Restaba aquel dúo tan interesante conformado por Jamieson y Wheeler; entre los dos contribuían mucho a animar la escena del Observatorio. Su excursión por el Mare Imbrium había sido una típica muestra de sus hazañas y seguía el esquema de las anteriores, según la información de Sadler.
Wheeler era siempre el cabecilla. Su problema (si así se lo podía considerar) era el exceso de energía y de aficiones. No llegaba a los treinta años; tal vez el paso del tiempo y las responsabilidades acabaran por pulirlo, pero mientras tanto ni unos ni otras habían tenido la oportunidad de hacerlo. Era demasiado fácil descartarlo como un caso de maduración interrumpida, como al escolar que no ha terminado de crecer. Se trataba de un intelecto de primera y nunca hacía tonterías propiamente dichas. Aunque disgustaba a mucha gente, en especial a las víctimas de sus bromas pesadas, nadie le quería mal. Lograba salir ileso de entre la política del Observatorio, verdadera jungla en miniatura, y poseía las resplandecientes virtudes de una completa honestidad y una total franqueza.

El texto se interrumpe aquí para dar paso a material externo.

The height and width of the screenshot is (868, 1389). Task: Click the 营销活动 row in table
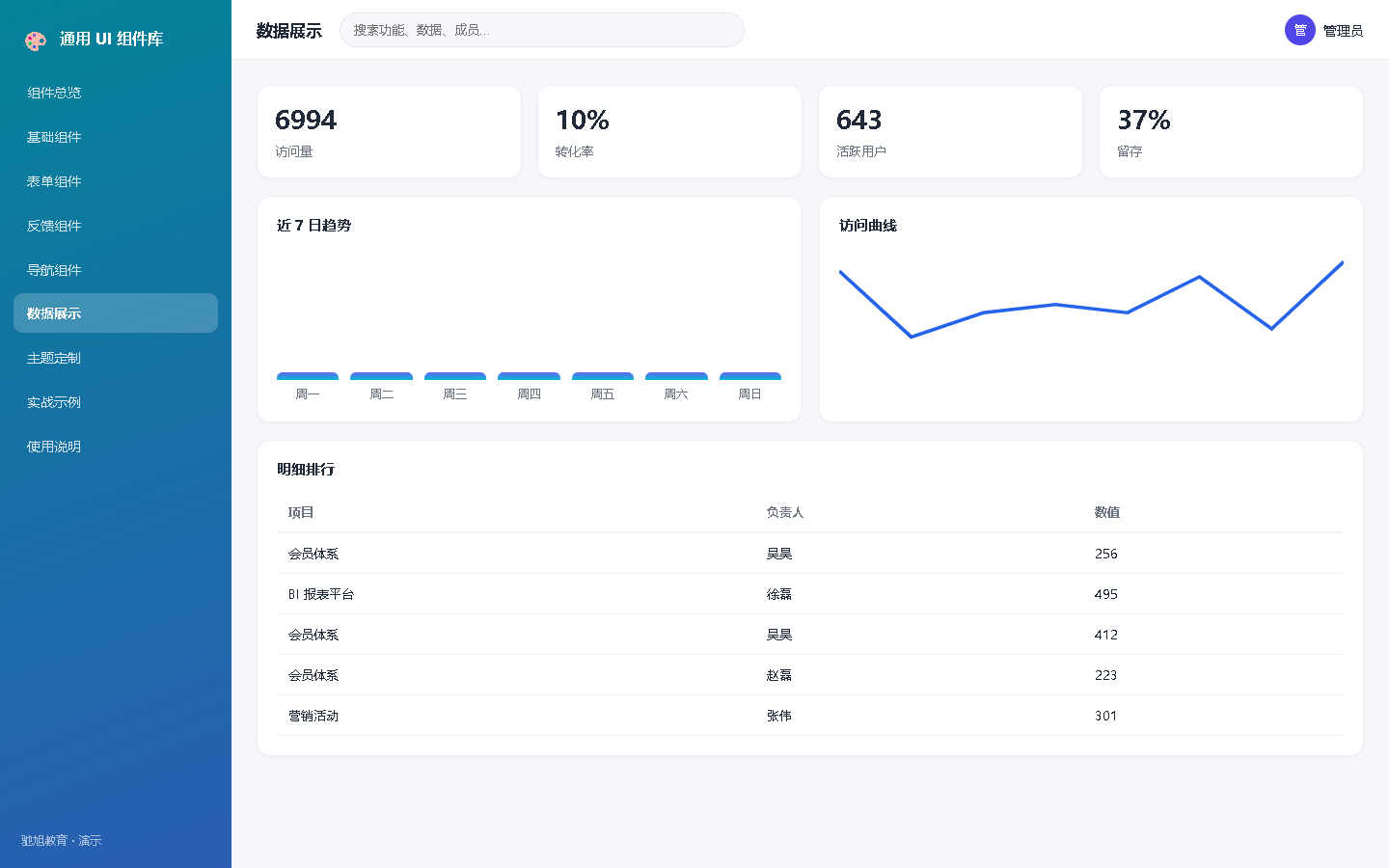(x=810, y=716)
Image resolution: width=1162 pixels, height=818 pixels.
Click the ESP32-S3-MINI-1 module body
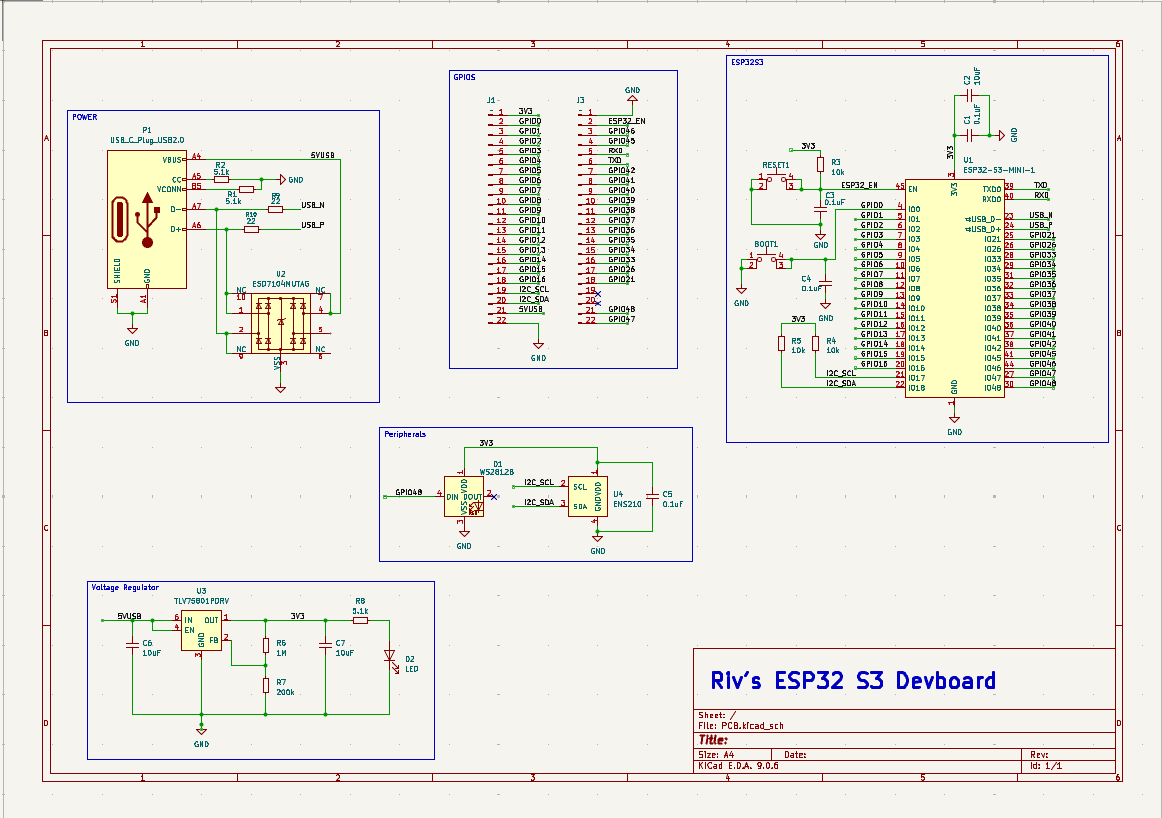[x=954, y=288]
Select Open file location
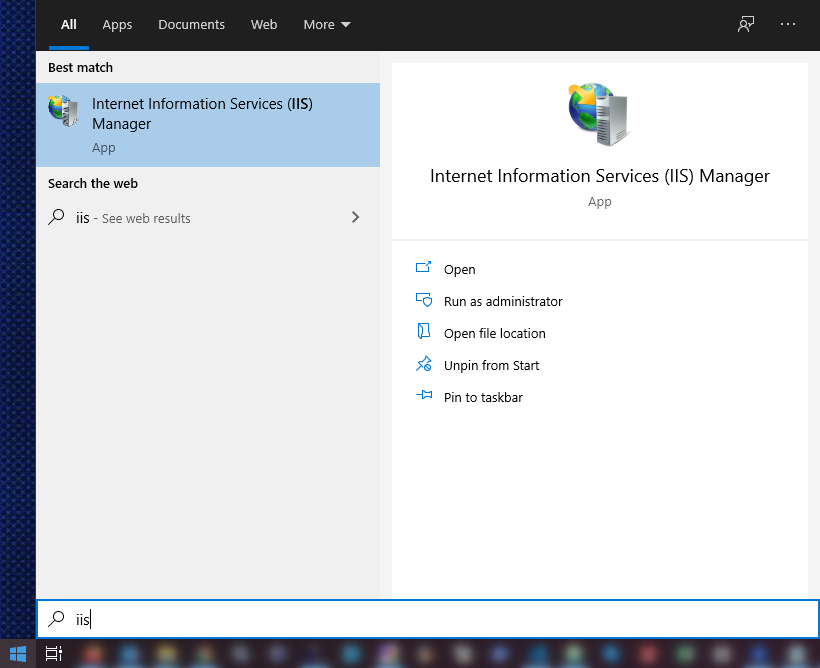 click(494, 333)
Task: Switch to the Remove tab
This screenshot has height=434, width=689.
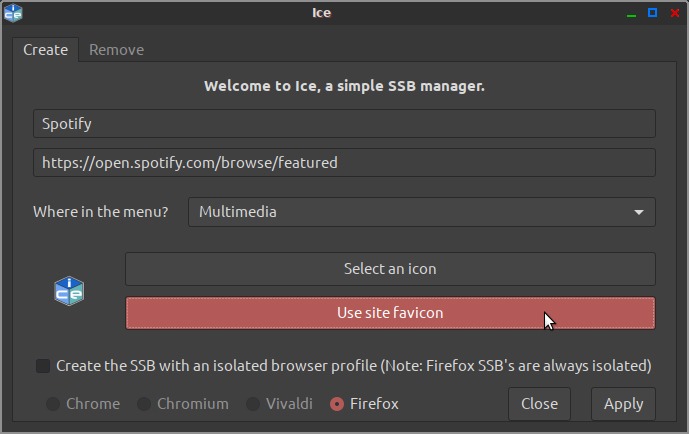Action: [x=116, y=50]
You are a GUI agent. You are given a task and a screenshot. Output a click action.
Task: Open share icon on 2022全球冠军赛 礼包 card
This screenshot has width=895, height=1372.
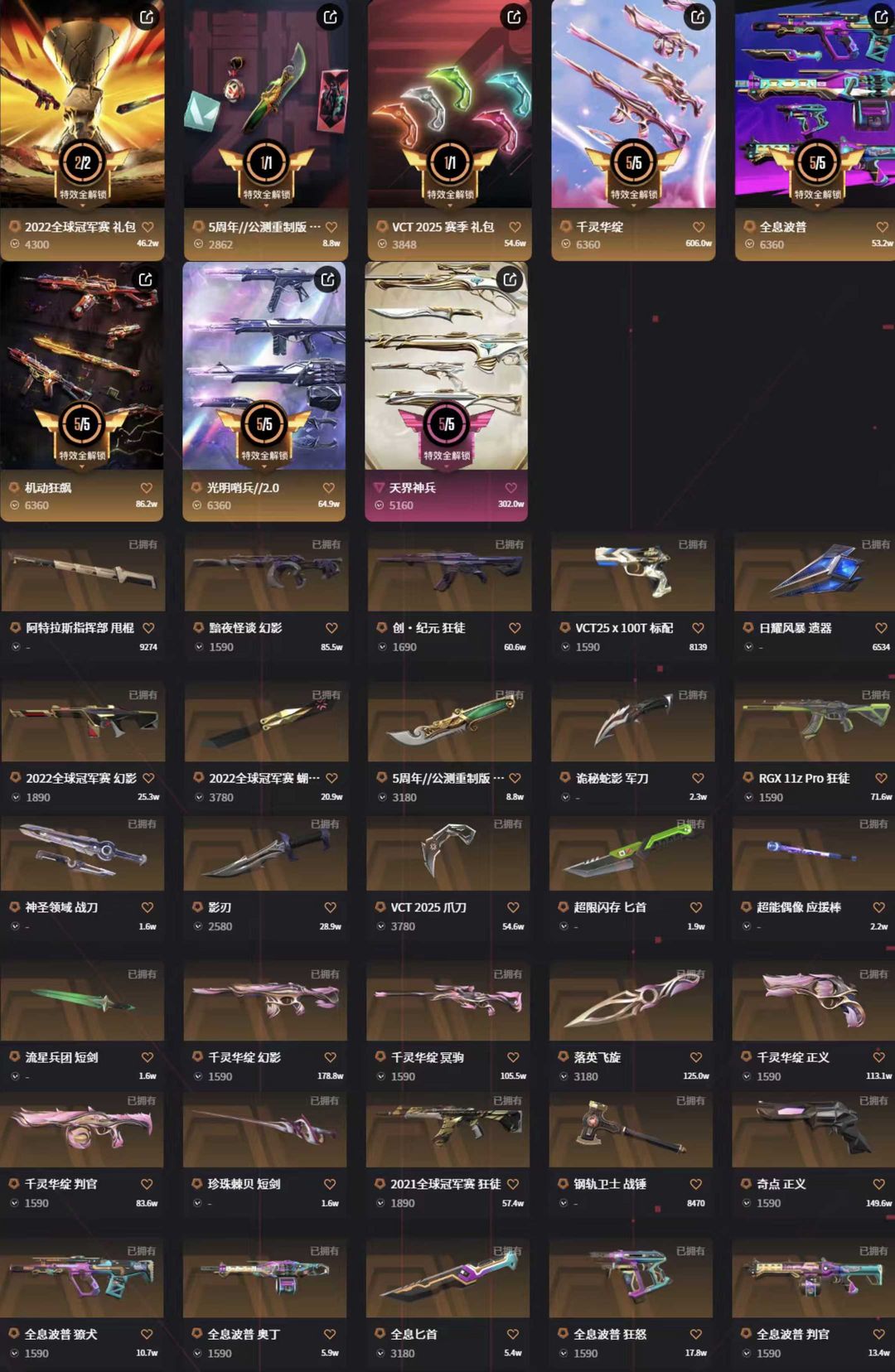coord(147,17)
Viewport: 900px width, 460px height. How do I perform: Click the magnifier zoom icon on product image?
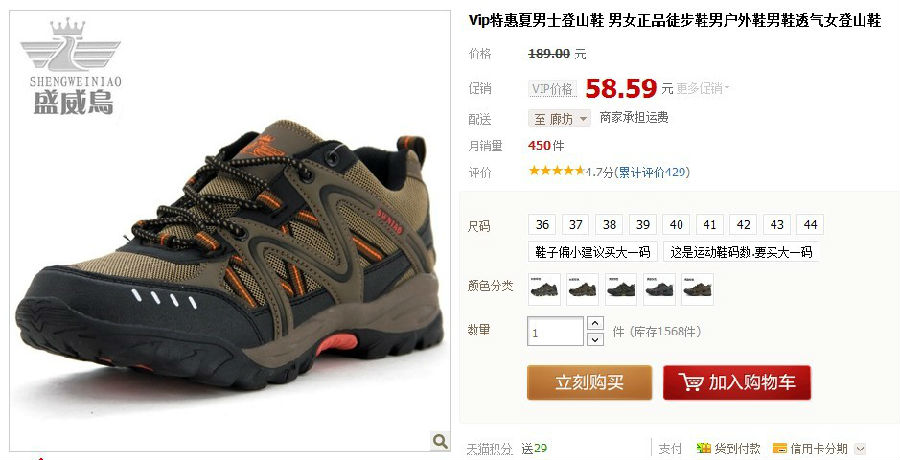pos(440,440)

Siempre se sabía lo que estaba pensando; ni siquiera era necesario pedirle su opinión, pues la daba de antemano.
La personalidad de Jamieson era muy diferente y tal vez era el mismo contraste lo que le unía a Wheeler. Le llevaba un par de años y se le tenía por una influencia benéfica para su compañero. Sadler lo ponía en duda: por lo que podía juzgar, la presencia de Jamieson no modificaba en nada la conducta de su amigo. Cuando expresó a Wagnall su opinión, éste lo pensó un momento y finalmente replicó: «Sí, pero ¿imagina cómo seria Con, si no estuviera Sid para controlarle?»
Lo cierto es que Jamieson era mucho más estable y más difícil de conocer. No tenía su genio y probablemente jamás haría descubrimientos maravillosos, pero sería siempre uno de esos hombres dignos de confianza que ponen todo en orden cuando los genios han abierto nuevos territorios.
Digno de confianza… En el plano científico, sí. Lo político era otro asunto. Sadler había tratado de sondearlo disimuladamente, pero no había tenido éxito. Más que en política, Jamieson parecía interesarse por su trabajo y su afición (la pintura de paisajes lunares). Durante el tiempo que llevaba en el Observatorio, había montado una pequeña galería de arte y no perdía oportunidad de salir con un traje espacial, provisto de telas y pinturas especiales, fabricadas con aceites de vapor a baja presión. Había hecho muchos experimentos para descubrir los pigmentos utilizables en el vacío, pero Sadler dudaba de que los resultados valieran la pena. Creía ser lo bastante entendido en arte como para opinar que Jamieson tenía más entusiasmo que talento y Wheeler compartía ese punto de vista. «Dicen que los cuadros de Sid gustan con el tiempo —confió cierta vez a Sadler—; personalmente, no se me ocurre destino peor».
La lista B contenía los nombres de cuantos empleados del Observatorio parecieran lo bastante inteligentes como para ejercer de espías. Era desoladoramente larga; de tiempo en tiempo Sadler la revisaba, con la esperanza de transferir algún nombre a la lista A o, mejor aún, a la tercera y última, en la que figuraban quienes estaban completamente libres de sospecha. Sentado en su pequeño cubículo, hojeaba sus anotaciones y trataba de situarse en el punto de vista de sus personajes, con la sensación de hallarse en un juego complicado, cuyas reglas eran flexibles, contra adversarios desconocidos. Era un juego mortífero en que los movimientos se sucedían a velocidad acelerada; de su resultado podía depender el futuro de la raza humana.